### Task instructions:
Can you edit the listing below so that each "Home" becomes "Homepage" and everything else stays the same?

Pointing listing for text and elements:
....

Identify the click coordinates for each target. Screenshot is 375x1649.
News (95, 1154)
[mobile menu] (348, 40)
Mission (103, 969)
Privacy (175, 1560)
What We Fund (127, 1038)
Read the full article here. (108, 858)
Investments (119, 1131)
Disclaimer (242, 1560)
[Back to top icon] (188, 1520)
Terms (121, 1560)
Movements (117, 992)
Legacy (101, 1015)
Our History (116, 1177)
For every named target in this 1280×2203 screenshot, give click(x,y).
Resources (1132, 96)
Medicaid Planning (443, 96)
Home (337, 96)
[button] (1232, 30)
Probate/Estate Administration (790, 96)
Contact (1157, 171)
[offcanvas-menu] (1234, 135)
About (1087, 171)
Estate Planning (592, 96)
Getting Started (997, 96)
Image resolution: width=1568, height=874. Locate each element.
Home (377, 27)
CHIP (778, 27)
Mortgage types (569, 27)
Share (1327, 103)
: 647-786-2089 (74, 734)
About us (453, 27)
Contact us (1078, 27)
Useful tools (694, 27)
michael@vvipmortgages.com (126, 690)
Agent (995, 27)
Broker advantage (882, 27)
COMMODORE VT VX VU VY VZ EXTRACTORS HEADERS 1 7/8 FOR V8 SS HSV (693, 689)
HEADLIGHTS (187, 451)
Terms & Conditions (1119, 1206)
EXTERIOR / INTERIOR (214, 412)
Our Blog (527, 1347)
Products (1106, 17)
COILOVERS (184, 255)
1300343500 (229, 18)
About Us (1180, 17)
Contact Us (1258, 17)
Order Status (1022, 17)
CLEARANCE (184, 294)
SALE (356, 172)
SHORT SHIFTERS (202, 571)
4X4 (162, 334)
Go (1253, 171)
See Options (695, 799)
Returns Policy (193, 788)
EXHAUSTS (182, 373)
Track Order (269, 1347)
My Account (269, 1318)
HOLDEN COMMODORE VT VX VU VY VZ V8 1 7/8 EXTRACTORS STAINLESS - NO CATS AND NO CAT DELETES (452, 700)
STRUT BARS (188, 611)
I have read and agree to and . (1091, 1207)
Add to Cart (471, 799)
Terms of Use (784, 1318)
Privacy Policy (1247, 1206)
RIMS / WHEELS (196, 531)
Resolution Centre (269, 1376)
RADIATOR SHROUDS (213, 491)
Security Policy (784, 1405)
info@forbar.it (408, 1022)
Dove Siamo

....

### Task answer:
Identify the click coordinates for each target. Screenshot is 375x1649.
News (95, 1154)
[mobile menu] (348, 40)
Mission (103, 969)
Privacy (175, 1560)
What We Fund (127, 1038)
Read the full article here. (108, 858)
Investments (119, 1131)
Disclaimer (242, 1560)
[Back to top icon] (188, 1520)
Terms (121, 1560)
Movements (117, 992)
Legacy (101, 1015)
Our History (116, 1177)
For every named target in this 1280×2203 screenshot, give click(x,y).
Resources (1132, 96)
Medicaid Planning (443, 96)
Homepage (337, 96)
[button] (1232, 30)
Probate/Estate Administration (790, 96)
Contact (1157, 171)
[offcanvas-menu] (1234, 135)
About (1087, 171)
Estate Planning (592, 96)
Getting Started (997, 96)
Image resolution: width=1568, height=874. Locate each element.
Homepage (377, 27)
CHIP (778, 27)
Mortgage types (569, 27)
Share (1327, 103)
: 647-786-2089 (74, 734)
About us (453, 27)
Contact us (1078, 27)
Useful tools (694, 27)
michael@vvipmortgages.com (126, 690)
Agent (995, 27)
Broker advantage (882, 27)
COMMODORE VT VX VU VY VZ EXTRACTORS HEADERS 1 7/8 FOR V8 SS HSV (693, 689)
HEADLIGHTS (187, 451)
Terms & Conditions (1119, 1206)
EXTERIOR / INTERIOR (214, 412)
Our Blog (527, 1347)
Products (1106, 17)
COILOVERS (184, 255)
1300343500 (229, 18)
About Us (1180, 17)
Contact Us (1258, 17)
Order Status (1022, 17)
CLEARANCE (184, 294)
SALE (356, 172)
SHORT SHIFTERS (202, 571)
4X4 (162, 334)
Go (1253, 171)
See Options (695, 799)
Returns Policy (193, 788)
EXHAUSTS (182, 373)
Track Order (269, 1347)
My Account (269, 1318)
HOLDEN COMMODORE VT VX VU VY VZ V8 1 7/8 EXTRACTORS STAINLESS - NO CATS AND NO CAT DELETES (452, 700)
STRUT BARS (188, 611)
I have read and agree to and . (1091, 1207)
Add to Cart (471, 799)
Terms of Use (784, 1318)
Privacy Policy (1247, 1206)
RIMS / WHEELS (196, 531)
Resolution Centre (269, 1376)
RADIATOR SHROUDS (213, 491)
Security Policy (784, 1405)
info@forbar.it (408, 1022)
Dove Siamo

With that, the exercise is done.